[Dataset excerpts]
-------
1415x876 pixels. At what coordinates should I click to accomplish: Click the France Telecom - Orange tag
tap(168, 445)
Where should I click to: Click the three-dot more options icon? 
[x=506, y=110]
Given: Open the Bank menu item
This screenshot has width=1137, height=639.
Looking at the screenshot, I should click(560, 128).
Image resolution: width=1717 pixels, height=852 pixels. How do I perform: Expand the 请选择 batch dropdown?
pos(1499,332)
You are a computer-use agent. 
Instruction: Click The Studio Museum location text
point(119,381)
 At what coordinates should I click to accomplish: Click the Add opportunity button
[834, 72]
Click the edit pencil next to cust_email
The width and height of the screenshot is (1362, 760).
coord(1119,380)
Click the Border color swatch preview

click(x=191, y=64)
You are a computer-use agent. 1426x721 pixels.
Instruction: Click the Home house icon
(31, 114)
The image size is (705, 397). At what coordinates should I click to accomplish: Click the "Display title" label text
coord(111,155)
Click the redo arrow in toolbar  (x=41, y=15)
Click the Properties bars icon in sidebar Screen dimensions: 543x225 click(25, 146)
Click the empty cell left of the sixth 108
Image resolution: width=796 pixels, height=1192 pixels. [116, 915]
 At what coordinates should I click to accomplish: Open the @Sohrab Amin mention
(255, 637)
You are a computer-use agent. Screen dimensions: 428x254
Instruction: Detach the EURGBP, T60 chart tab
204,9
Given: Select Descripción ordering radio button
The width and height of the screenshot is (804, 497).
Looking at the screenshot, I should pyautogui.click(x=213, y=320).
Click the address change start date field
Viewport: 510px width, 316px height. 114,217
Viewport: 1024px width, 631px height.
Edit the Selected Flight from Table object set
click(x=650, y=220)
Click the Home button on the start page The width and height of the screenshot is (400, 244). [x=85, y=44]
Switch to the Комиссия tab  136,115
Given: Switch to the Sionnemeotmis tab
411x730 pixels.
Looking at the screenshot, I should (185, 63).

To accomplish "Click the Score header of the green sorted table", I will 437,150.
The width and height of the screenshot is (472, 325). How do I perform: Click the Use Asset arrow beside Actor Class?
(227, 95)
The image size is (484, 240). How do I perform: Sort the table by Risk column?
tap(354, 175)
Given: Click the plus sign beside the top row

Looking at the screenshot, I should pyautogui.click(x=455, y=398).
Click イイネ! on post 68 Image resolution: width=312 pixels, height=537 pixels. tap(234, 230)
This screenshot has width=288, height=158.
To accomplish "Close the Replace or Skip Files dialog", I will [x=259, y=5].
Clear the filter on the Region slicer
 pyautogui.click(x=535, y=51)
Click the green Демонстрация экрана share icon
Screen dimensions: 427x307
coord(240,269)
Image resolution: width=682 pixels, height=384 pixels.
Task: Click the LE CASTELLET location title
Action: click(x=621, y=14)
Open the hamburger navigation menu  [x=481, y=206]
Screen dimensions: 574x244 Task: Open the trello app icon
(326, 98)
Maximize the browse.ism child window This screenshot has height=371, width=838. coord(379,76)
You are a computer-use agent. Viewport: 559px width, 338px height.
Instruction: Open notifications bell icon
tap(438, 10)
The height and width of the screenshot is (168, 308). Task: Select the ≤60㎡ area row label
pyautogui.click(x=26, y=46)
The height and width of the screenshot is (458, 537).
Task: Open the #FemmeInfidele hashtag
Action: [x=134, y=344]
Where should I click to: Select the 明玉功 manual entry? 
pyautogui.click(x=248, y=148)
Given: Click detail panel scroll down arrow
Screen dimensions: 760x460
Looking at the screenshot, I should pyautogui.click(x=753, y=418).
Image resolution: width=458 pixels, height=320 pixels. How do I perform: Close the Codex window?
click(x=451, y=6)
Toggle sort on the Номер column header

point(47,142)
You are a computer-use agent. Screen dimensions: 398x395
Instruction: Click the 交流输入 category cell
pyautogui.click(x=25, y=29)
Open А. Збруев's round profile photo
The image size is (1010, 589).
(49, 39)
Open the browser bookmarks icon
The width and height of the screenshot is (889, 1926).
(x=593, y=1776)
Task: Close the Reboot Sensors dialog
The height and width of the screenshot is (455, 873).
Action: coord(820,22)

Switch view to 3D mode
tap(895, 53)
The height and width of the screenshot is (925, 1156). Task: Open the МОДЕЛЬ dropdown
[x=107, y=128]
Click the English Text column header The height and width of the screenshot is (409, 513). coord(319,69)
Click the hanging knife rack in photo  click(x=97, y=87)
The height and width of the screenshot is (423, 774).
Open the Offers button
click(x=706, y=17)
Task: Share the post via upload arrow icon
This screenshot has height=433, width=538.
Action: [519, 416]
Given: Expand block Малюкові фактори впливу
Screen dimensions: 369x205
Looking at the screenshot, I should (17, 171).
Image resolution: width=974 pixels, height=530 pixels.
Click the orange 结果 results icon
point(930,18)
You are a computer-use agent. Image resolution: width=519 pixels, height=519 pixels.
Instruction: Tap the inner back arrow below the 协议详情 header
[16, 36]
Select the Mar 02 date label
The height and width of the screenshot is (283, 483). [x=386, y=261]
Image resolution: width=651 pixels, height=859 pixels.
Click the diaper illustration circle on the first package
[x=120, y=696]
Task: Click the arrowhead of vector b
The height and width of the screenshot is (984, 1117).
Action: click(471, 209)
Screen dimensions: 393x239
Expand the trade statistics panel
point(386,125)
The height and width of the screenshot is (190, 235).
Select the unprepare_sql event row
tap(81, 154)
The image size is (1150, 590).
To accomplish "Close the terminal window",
-------
### [Task to carry out]
Where the string "post" turns up in a line of the data above, copy that whole line.

### [Task solution]
Click イイネ! on post 68 Image resolution: width=312 pixels, height=537 pixels. tap(234, 230)
Task: Share the post via upload arrow icon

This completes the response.